MATERIAL PROVIDED section start

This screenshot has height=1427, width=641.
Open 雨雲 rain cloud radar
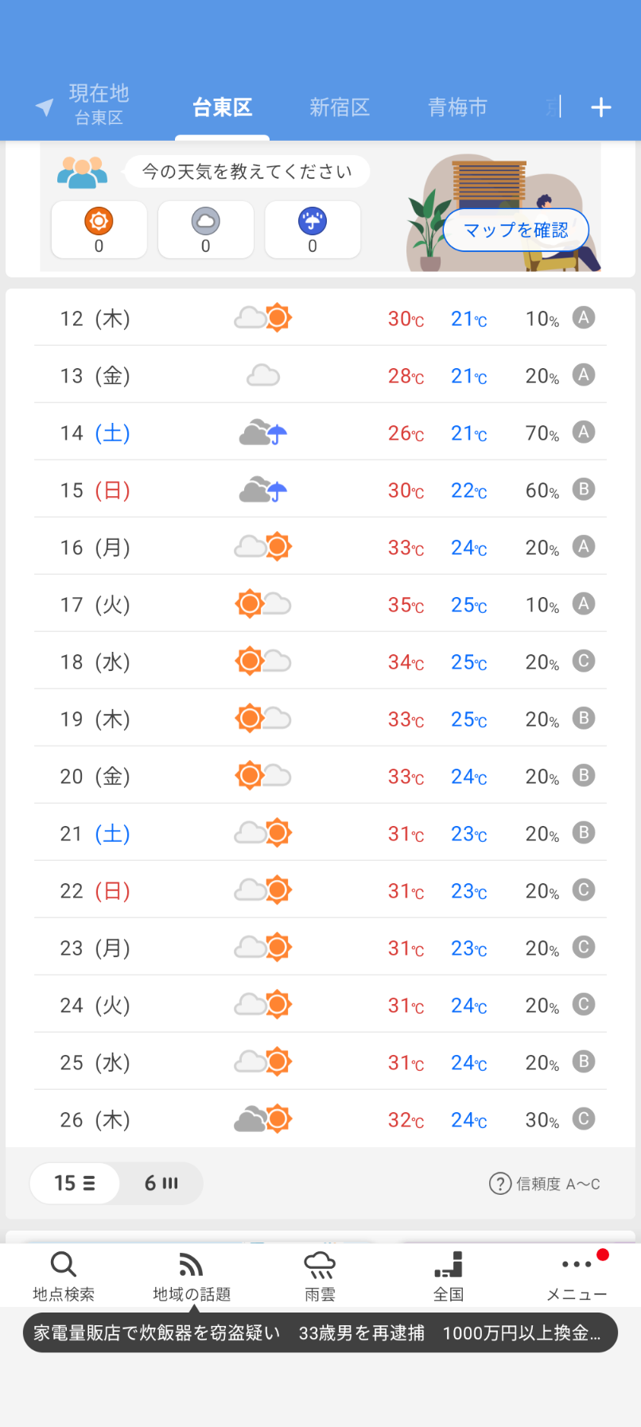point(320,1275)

MATERIAL PROVIDED section end
MATERIAL PROVIDED section start

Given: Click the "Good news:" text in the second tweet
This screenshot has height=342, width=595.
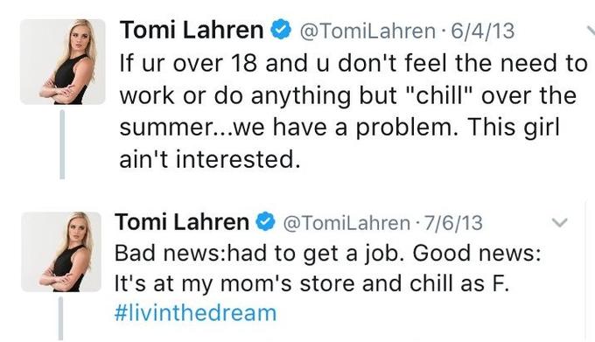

MATERIAL PROVIDED section end
MATERIAL PROVIDED section start

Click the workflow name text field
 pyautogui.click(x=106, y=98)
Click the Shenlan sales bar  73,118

MATERIAL PROVIDED section end

[ASSIGNED TASK]
Your task is to retype the entries verbatim, starting with the line that holds "Given: Click the" and stopping after the line that holds "This screenshot has height=342, width=595.".

[SOLUTION TO THE EXERCISE]
Given: Click the "Good news:" text in the second tweet
This screenshot has height=342, width=595.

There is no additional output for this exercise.